Veolia put in a bid last week for the 29.9 percent of the group held by French energy firm Engie ahead of a takeover bid.
But Suez director general Bertrand Camus blasted the idea as an "opportunist financial operation... which undervalues Suez assets".
The attempt was "an attempt at serious destabilisation of one of our country's leading companies", Camus said in an interview with Le Figaro daily.
He added in a tweet that "SUEZ does not need to get married: we are already the world leader in #water distribution, with 145 (million) households supplied."
Suez said last week the approach was unsolicited and Camus insisted the company was "headed back to growth" despite conceding the coronavirus had hit its share price.

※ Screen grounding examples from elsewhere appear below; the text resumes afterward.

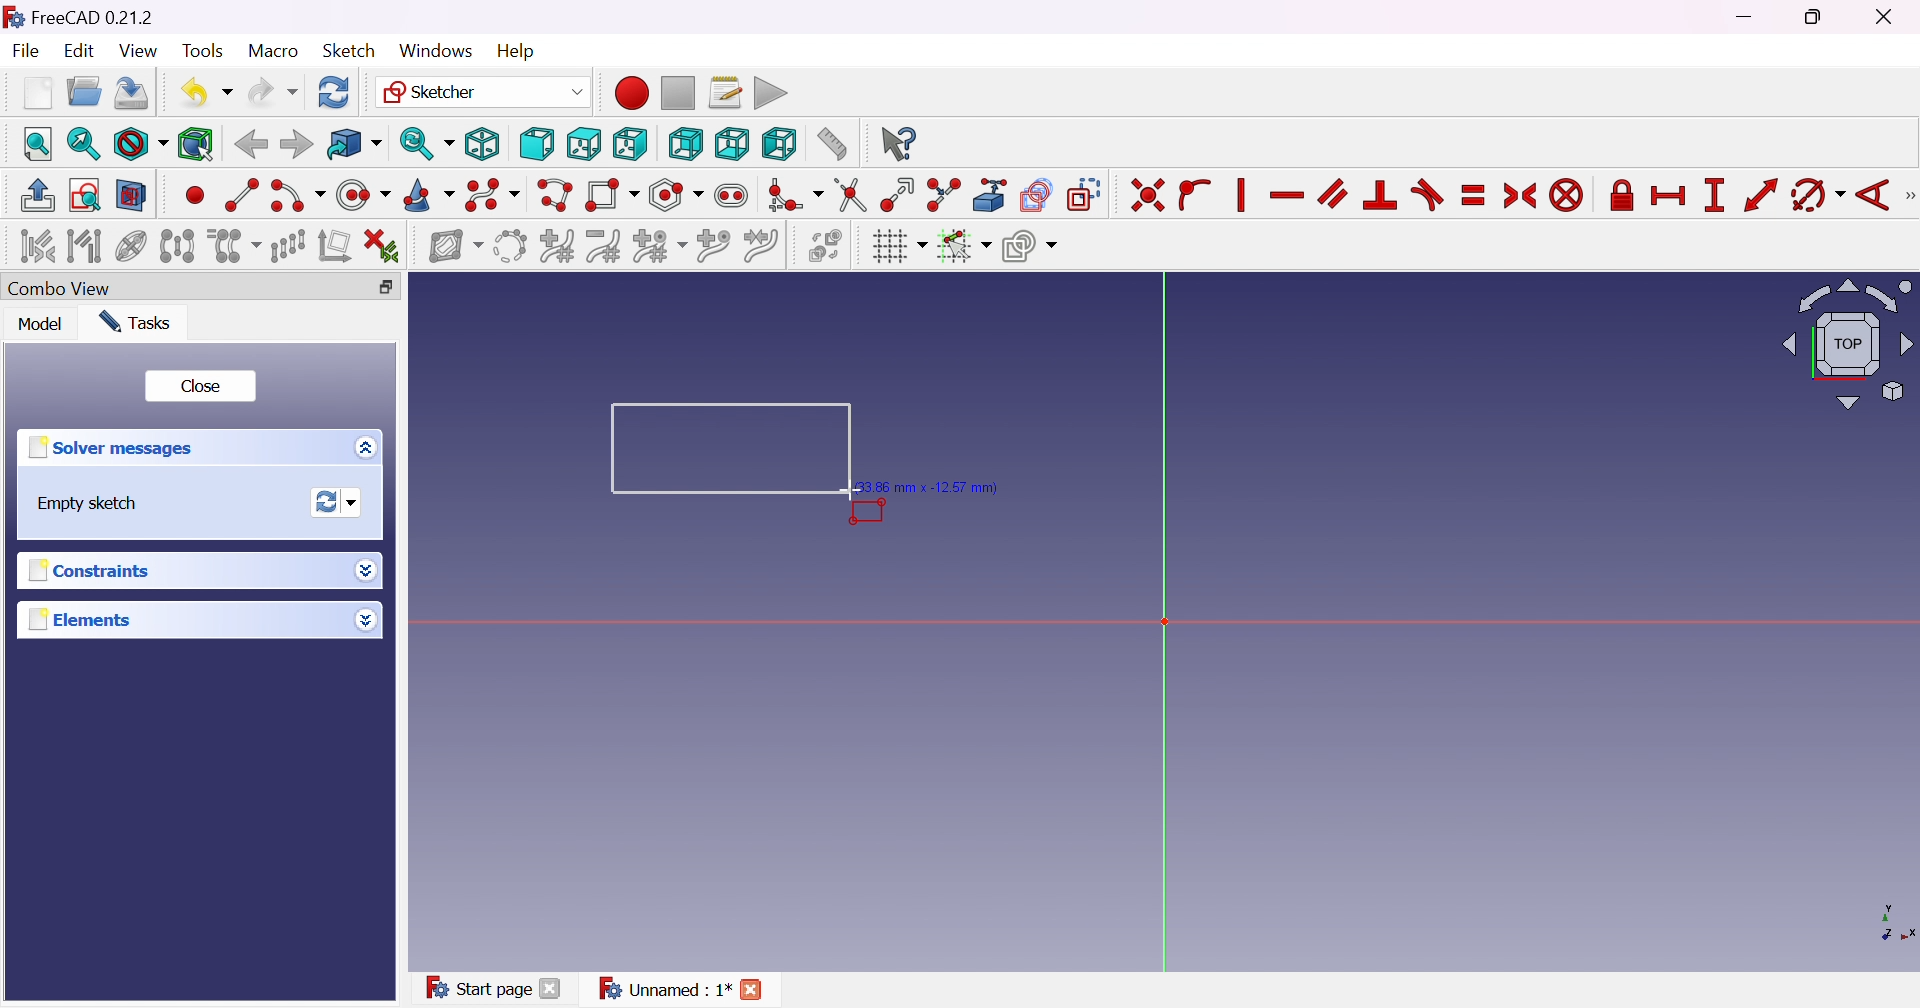  What do you see at coordinates (1908, 196) in the screenshot?
I see `[Sketcher constraints]` at bounding box center [1908, 196].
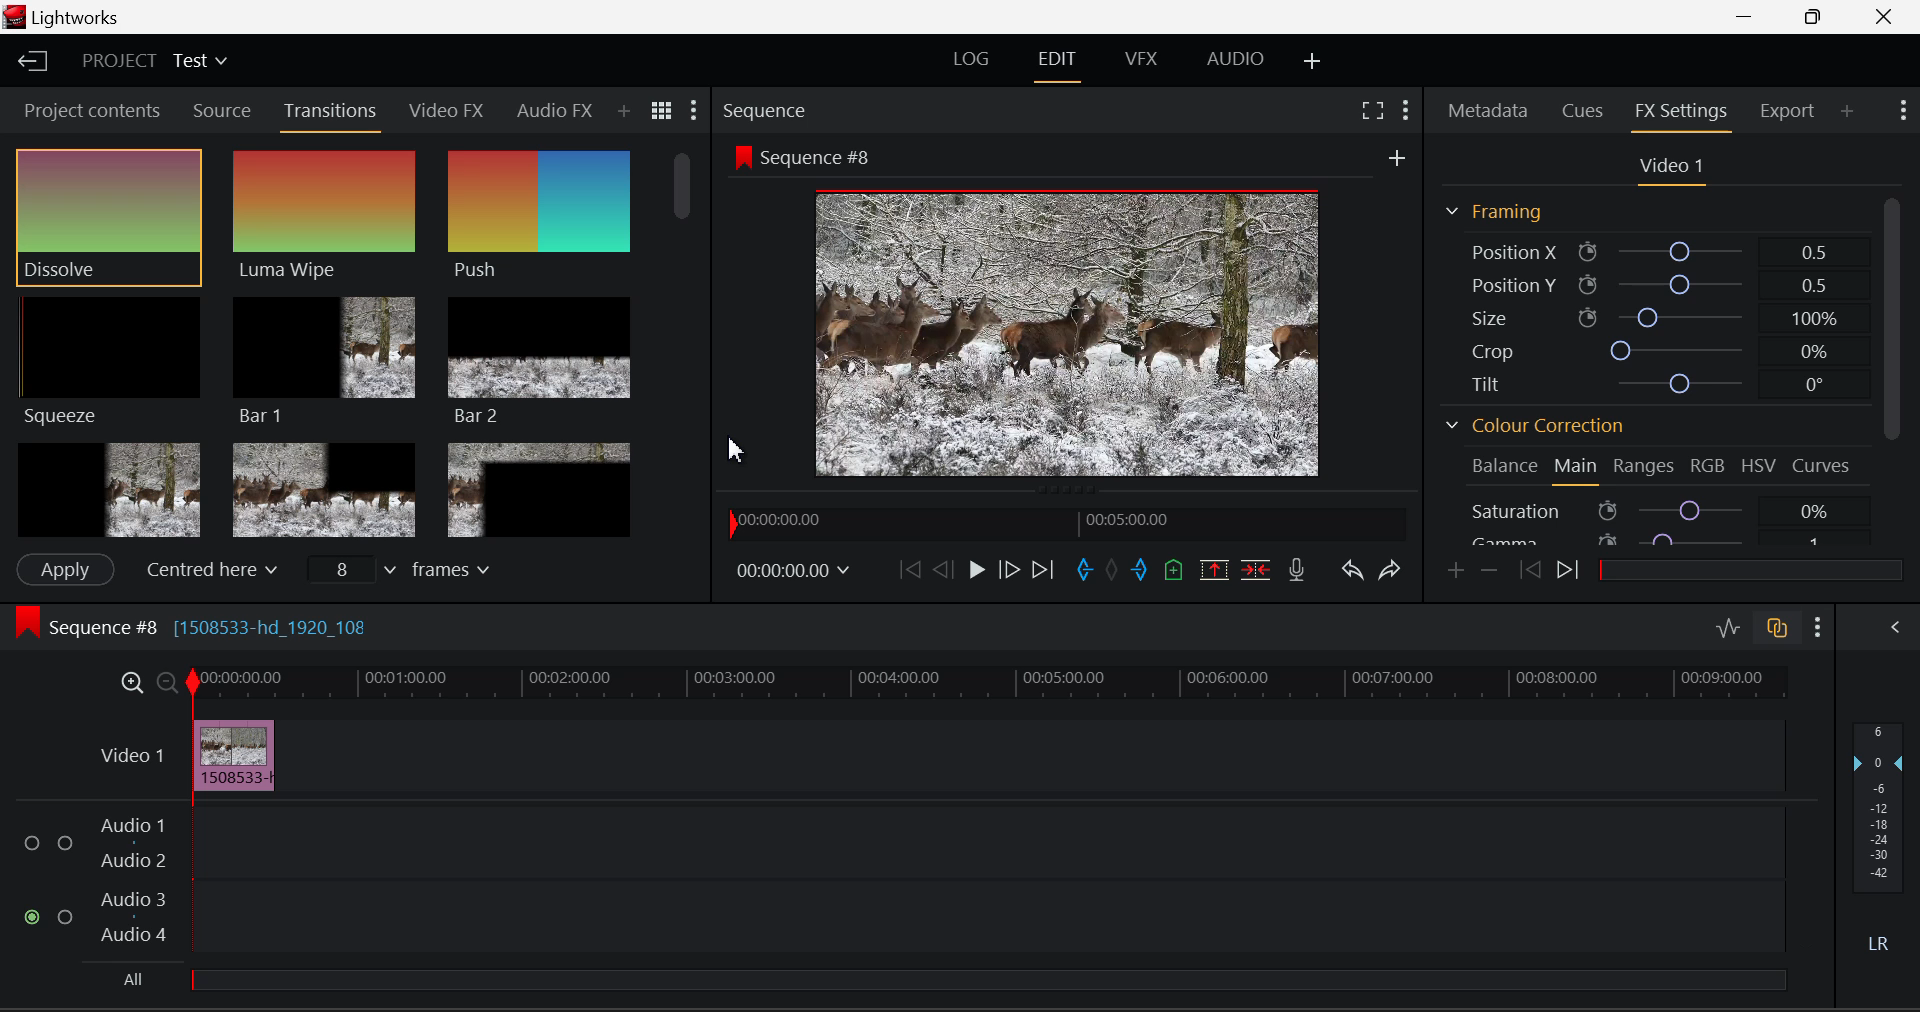 This screenshot has height=1012, width=1920. What do you see at coordinates (538, 490) in the screenshot?
I see `Box 3` at bounding box center [538, 490].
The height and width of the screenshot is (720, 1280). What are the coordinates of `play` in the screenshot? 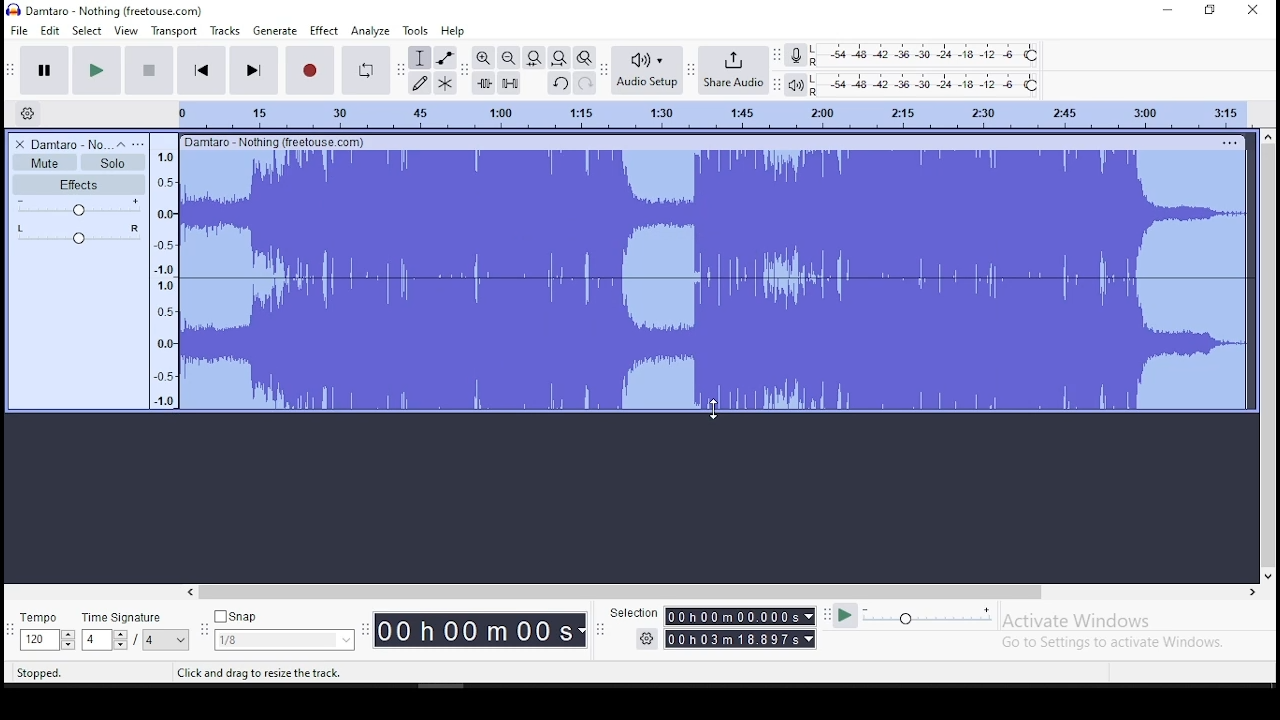 It's located at (97, 69).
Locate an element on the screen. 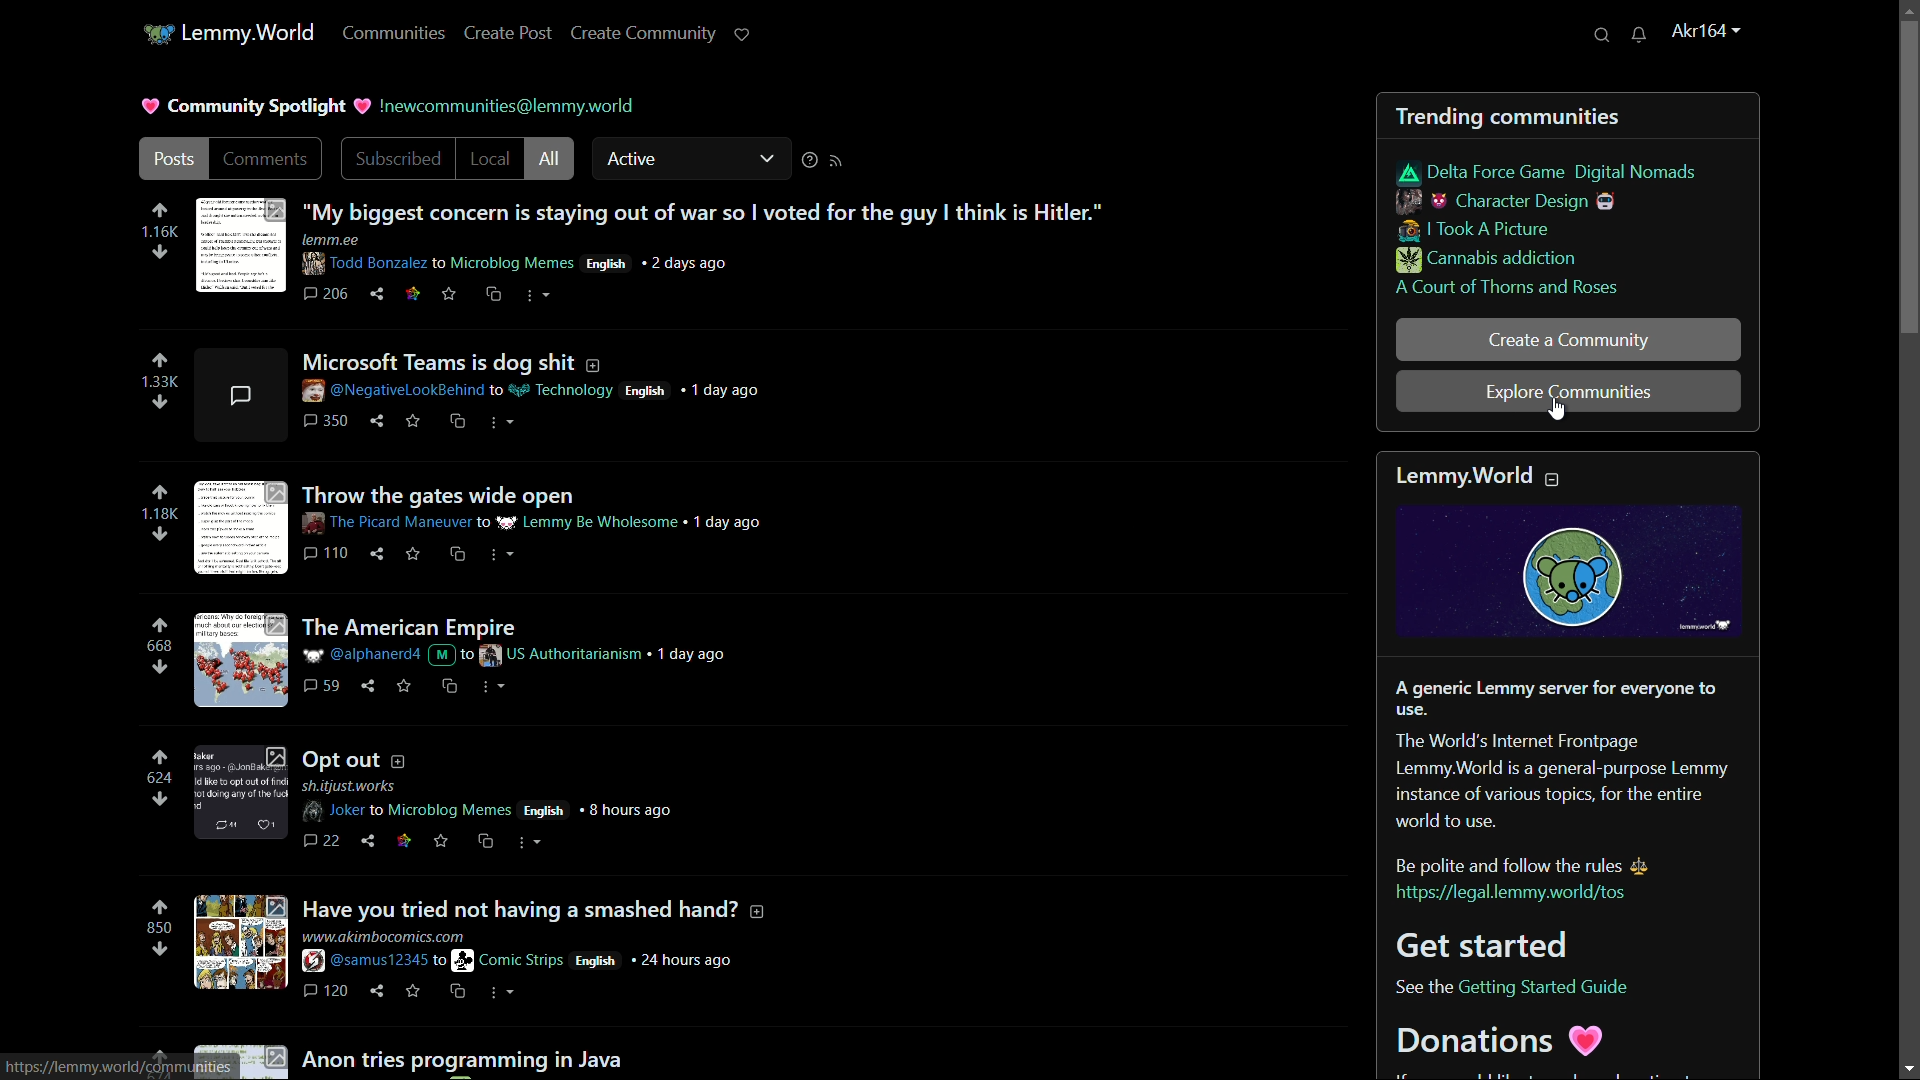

Veolia said last week it wants to build a "world champion in ecological transformation" in explaining its offer, worth an estimated 2.9 billion euros ($3.5 billion) as it eyed an "historic opportunity."
The offer would leave Engie with a holding of just over two percent in Suez that it could sell later when Veolia makes a planned public offer for the remaining shares.
To overcome potential competition issues, Veolia said it would sell Suez's French water, engineering and research activities to Meridiam, a French infrastructure management company.